Print media: It's totally dying! And what can be done about it? The moment seems to call for a re-arrangement of journalistic priorities in the service of providing readers with the sort of vital reporting that only newspapers can provide. But, instead, it seems like the New York Times and the Washington Post are going to give the building up of superfluous infrastructure and launching pointless pundit initiatives a try.

The news this week from the New York Times is that they are tired of missing out on all the neat controversies that political blogs have been dredging up, like the whole ACORN fooferaw! So, the higher ups have decided that they will take an extreme corrective measure and "assign an editor to monitor opinion media and brief them frequently on bubbling controversies." That means some lucky employee at the New York Times is about to be handed the easiest assignment in all of journalism. Here's how you do it: BOOKMARK MEMEORANDUM. That's it. If you want to make it a little harder, you could assign an intern to sift through an RSS feed. You could even make use of an online news aggregator, like the one the New York Times doesn't seem to remember it owns.

Nevertheless, while the needfulness on display makes the New York Times look sort of dotty, the monitoring of blogs at least fulfills a need. Knowing that blogger Marcy Wheeler had written about the waterboarding of Khalid Sheikh Mohammed and Abu Zubaydah spared their own reporters from having to "read documents" and "develop an understanding of an issue" themselves. But, ask yourself, is there really a need for new pundits, other than a last resort source of fuel in a post-peak oil apocalypse? Surely not! But don't tell the Washington Post! They've planned a whole contest around the search for America's Next Top Blitherer.

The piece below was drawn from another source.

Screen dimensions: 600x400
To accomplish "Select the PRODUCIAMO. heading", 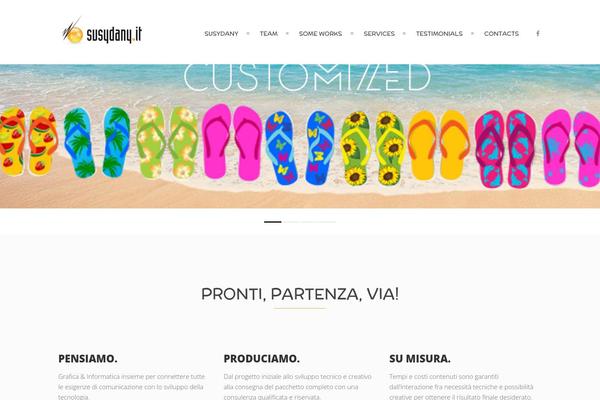I will click(262, 359).
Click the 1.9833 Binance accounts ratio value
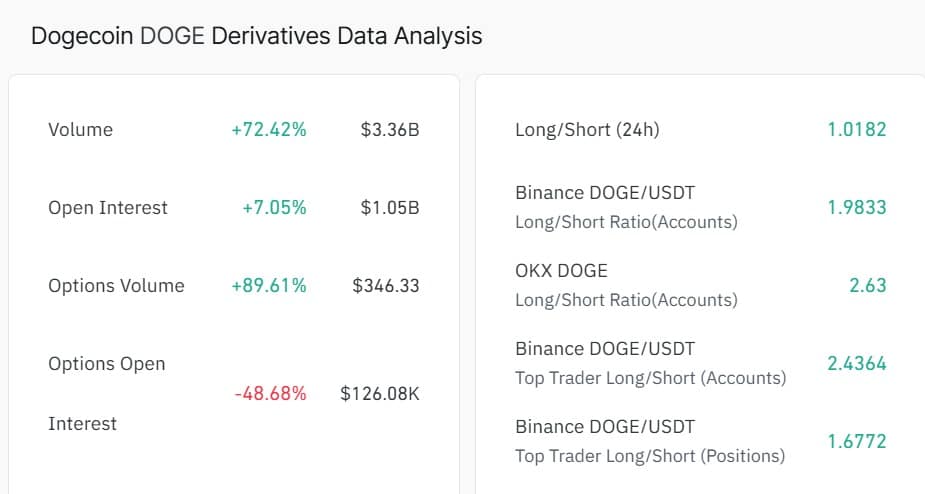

Aspiring opinion-havers are invited by the Post to submit "a short opinion essay (400 words or less) pegged to a topic in the news and an additional paragraph (100 words or less) on yourself and why you should win" between now and October 21. Ten finalists will be chosen, and, starting "on or about" All Hallow's Eve, will be asked to perform various feats of punditry and be judged by "a panel of Post personalities" who "will offer kudos and catcalls." After the contest, that panel will return to the special room in Hell that has been reserved for me, and wait.

There are no details on what silly little reality show tasks the contestants will have to endure, but I suspect they will include:

--Write an essay, "Just How Badly Do You Think You Deserve A Medal For Being Wrong On The Iraq War."
--How supine and passive can you be in the face of Fred Hiatt's desire to mislead on climate change?
--Can you outdo Charlotte Allen in the production of intellectual excrement? How about actual excrement?
--Do you know any high-powered lobbyists, that you can introduce Marcus Brauchli to?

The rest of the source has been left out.